• [THE TASK]: Copy the stretch of lines from the one containing "What do you see at coordinates (124, 140)" through the end of the records exactly as they stand, leaving out the pictures.
○ ○ ○ ○ ○ ○ ○
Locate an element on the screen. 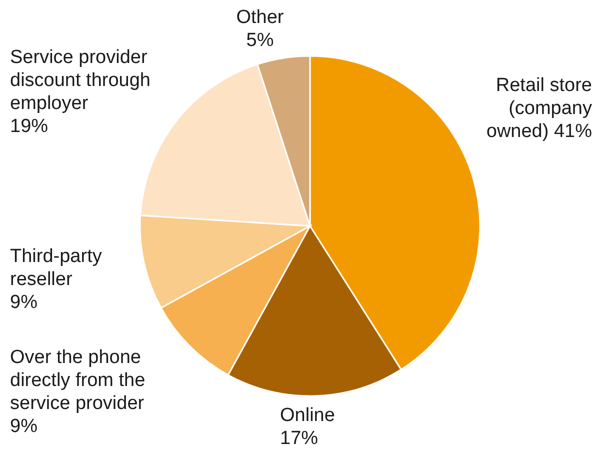  slice-label: Service provider discount through employer is located at coordinates (80, 80).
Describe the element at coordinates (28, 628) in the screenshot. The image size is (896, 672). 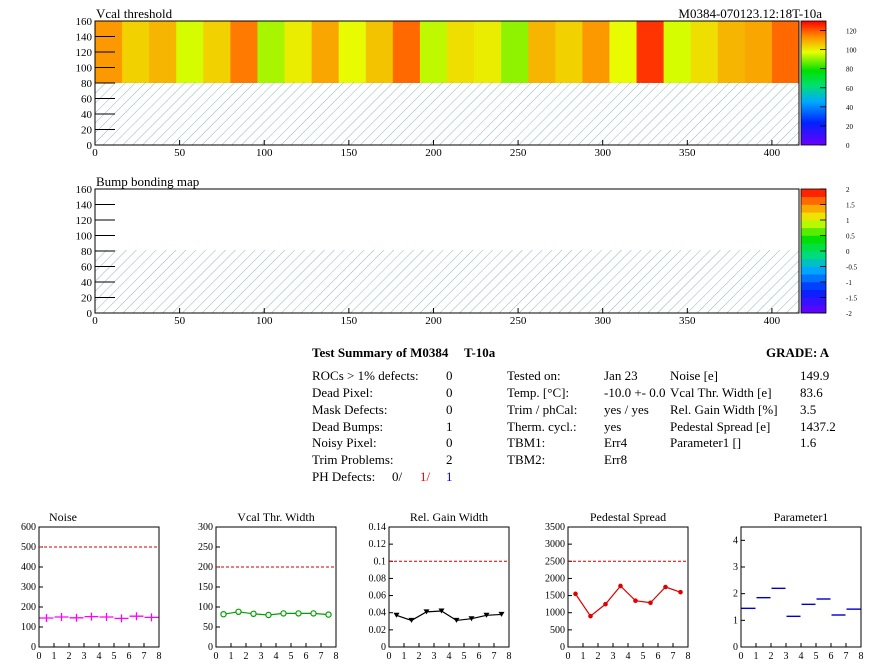
I see `small-chart-ytick-label: 100` at that location.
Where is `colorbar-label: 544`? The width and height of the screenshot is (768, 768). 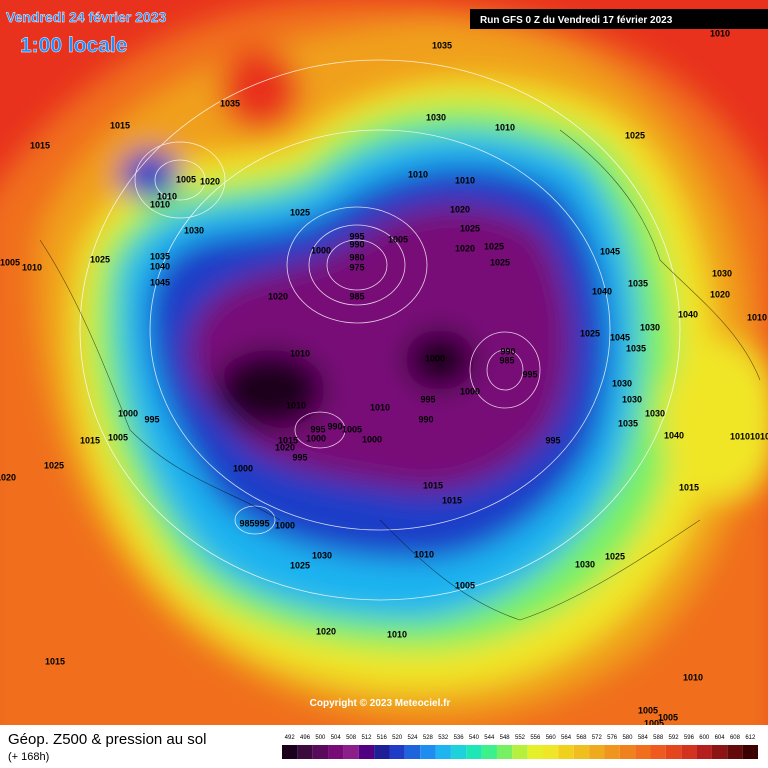 colorbar-label: 544 is located at coordinates (490, 738).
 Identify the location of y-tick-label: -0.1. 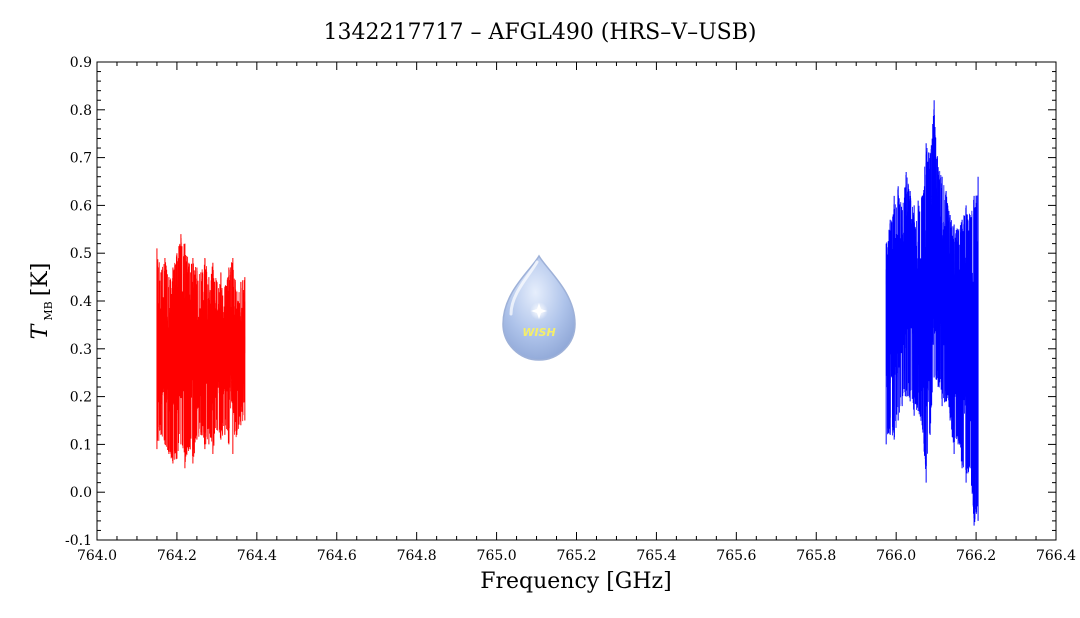
(78, 541).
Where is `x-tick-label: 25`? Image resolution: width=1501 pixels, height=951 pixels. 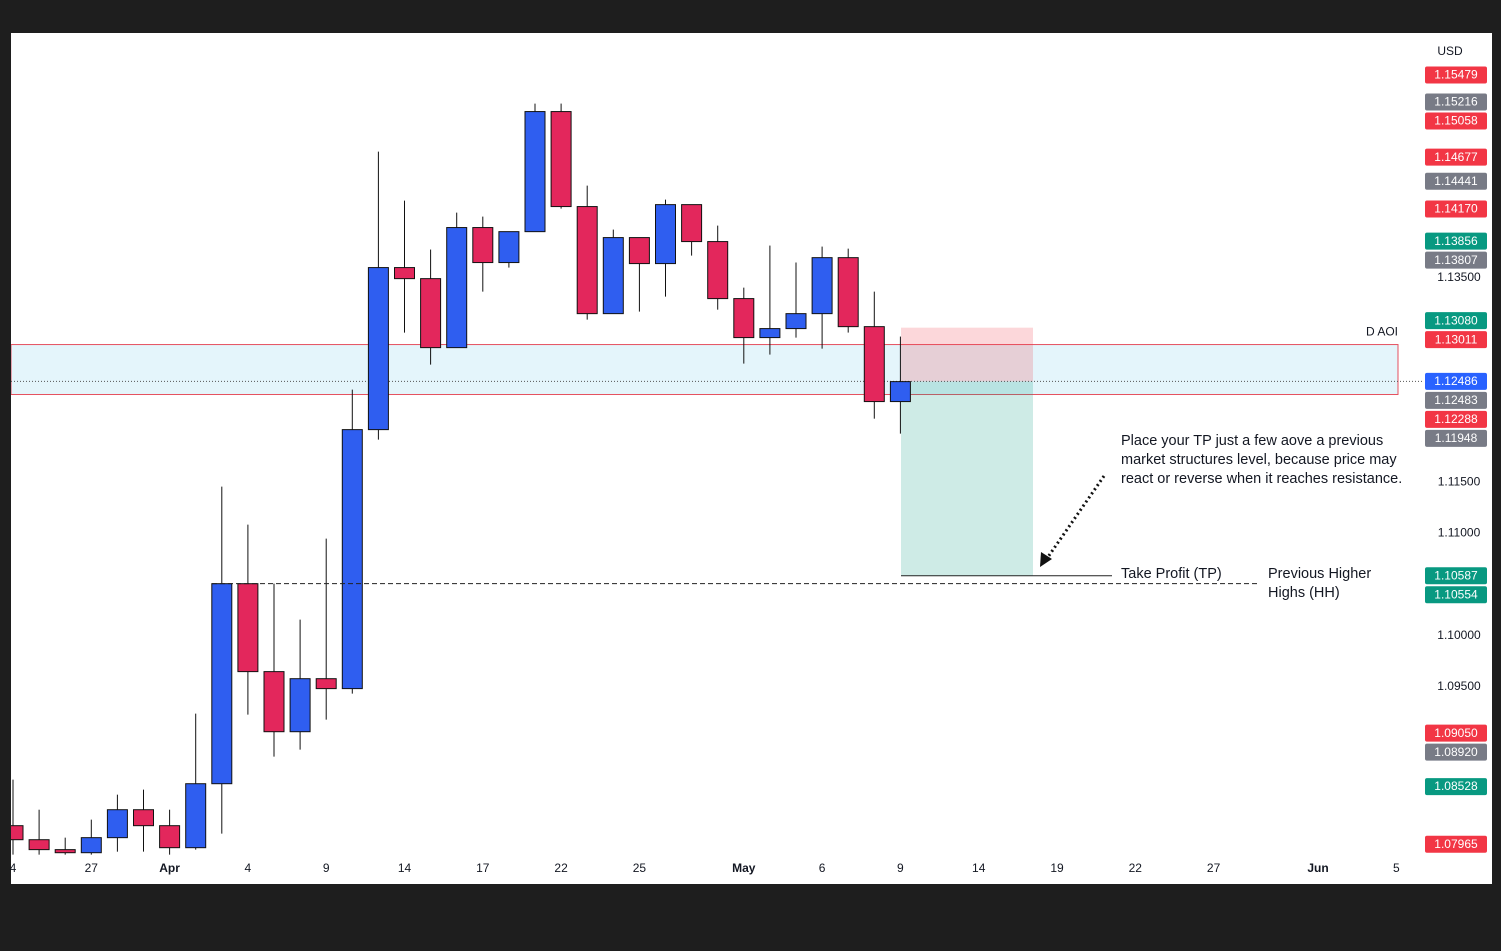 x-tick-label: 25 is located at coordinates (640, 868).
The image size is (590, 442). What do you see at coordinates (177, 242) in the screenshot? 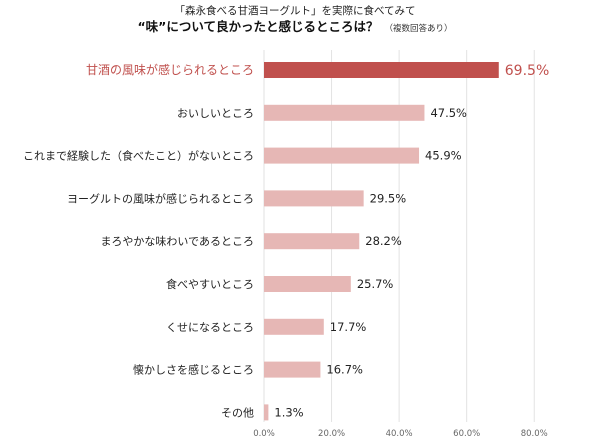
I see `category-label: まろやかな味わいであるところ` at bounding box center [177, 242].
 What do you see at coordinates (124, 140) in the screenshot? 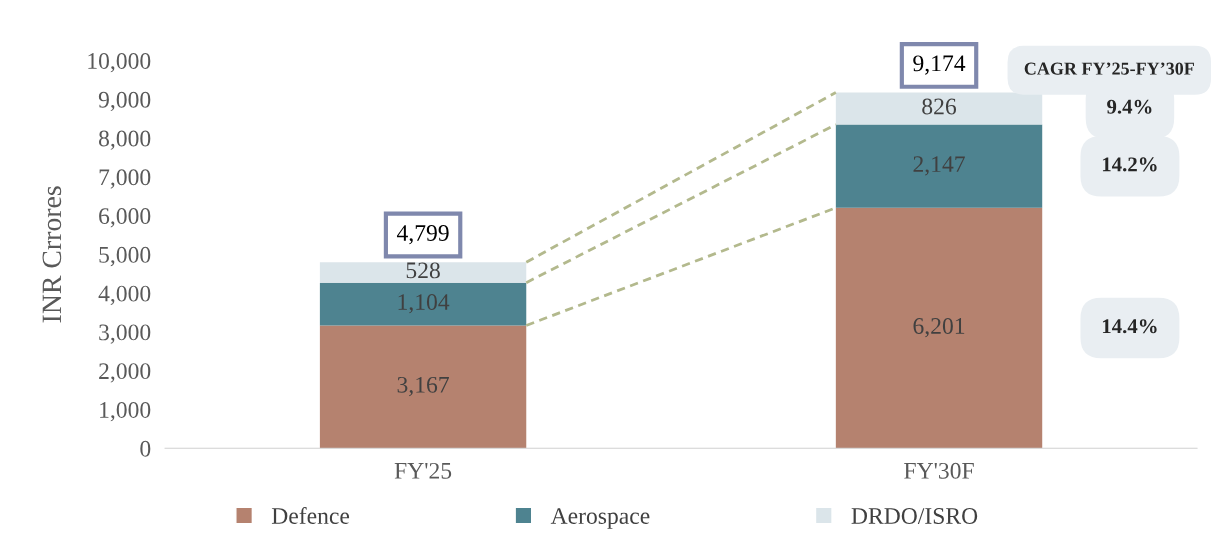
I see `y-tick-label: 8,000` at bounding box center [124, 140].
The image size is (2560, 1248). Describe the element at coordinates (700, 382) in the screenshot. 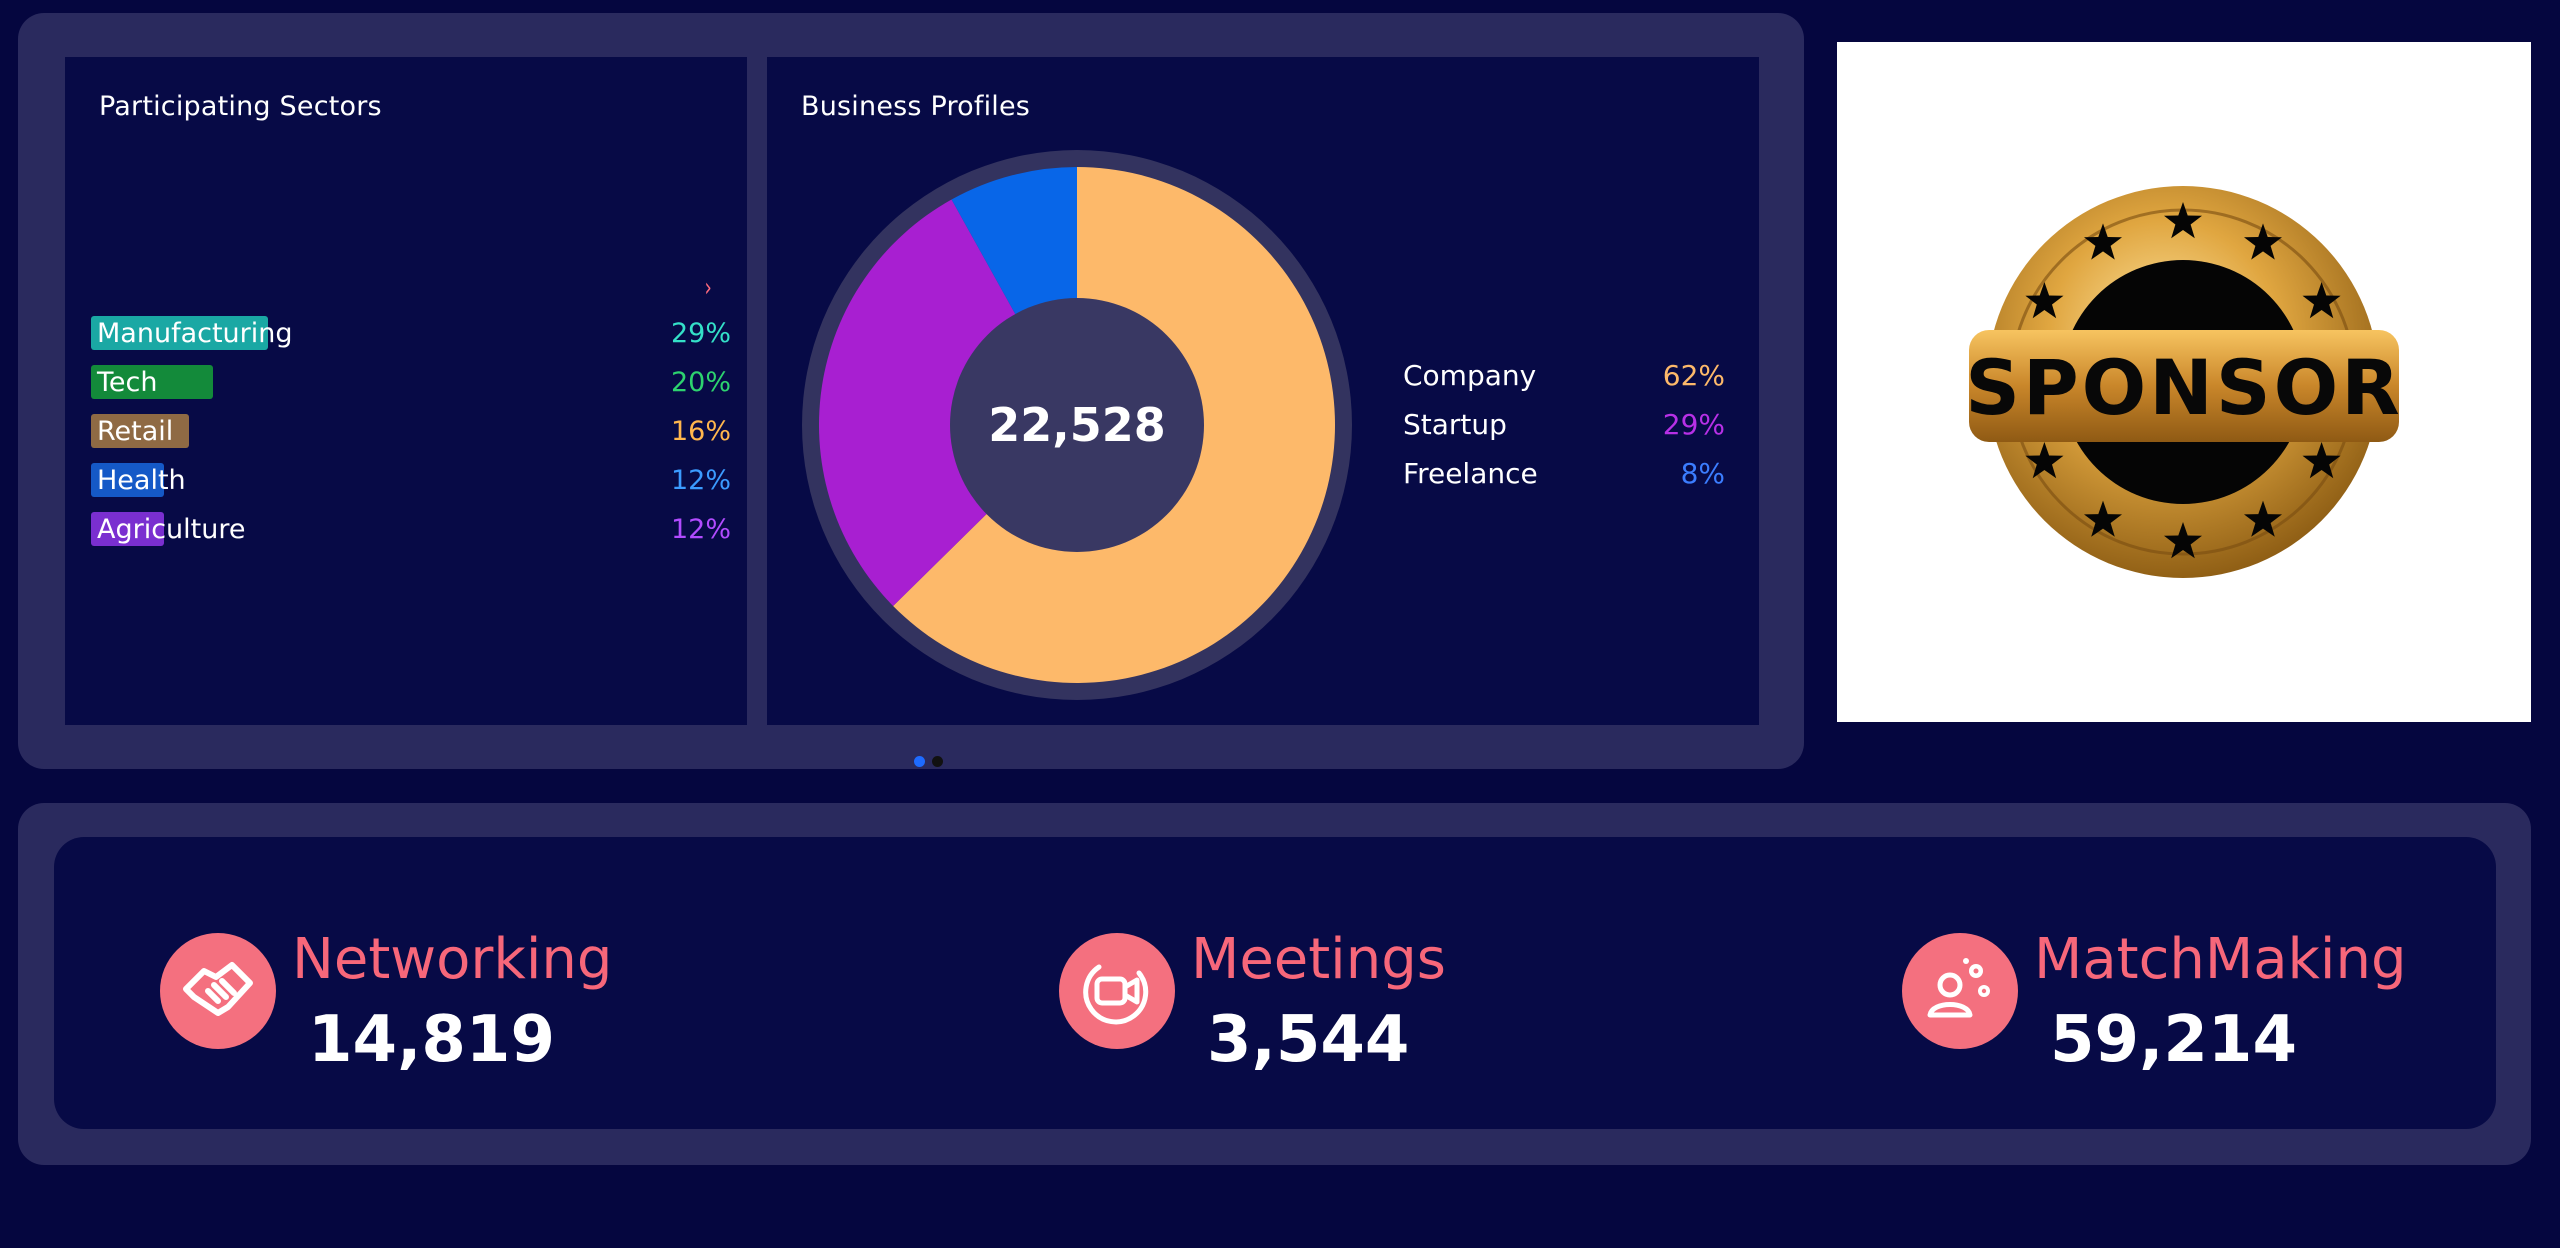

I see `sector-percent: 20%` at that location.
○ ○ ○ ○ ○ ○ ○
• [SOLUTION BELOW]:
 What do you see at coordinates (124, 140) in the screenshot? 
I see `y-tick-label: 8,000` at bounding box center [124, 140].
The image size is (2560, 1248). Describe the element at coordinates (700, 382) in the screenshot. 

I see `sector-percent: 20%` at that location.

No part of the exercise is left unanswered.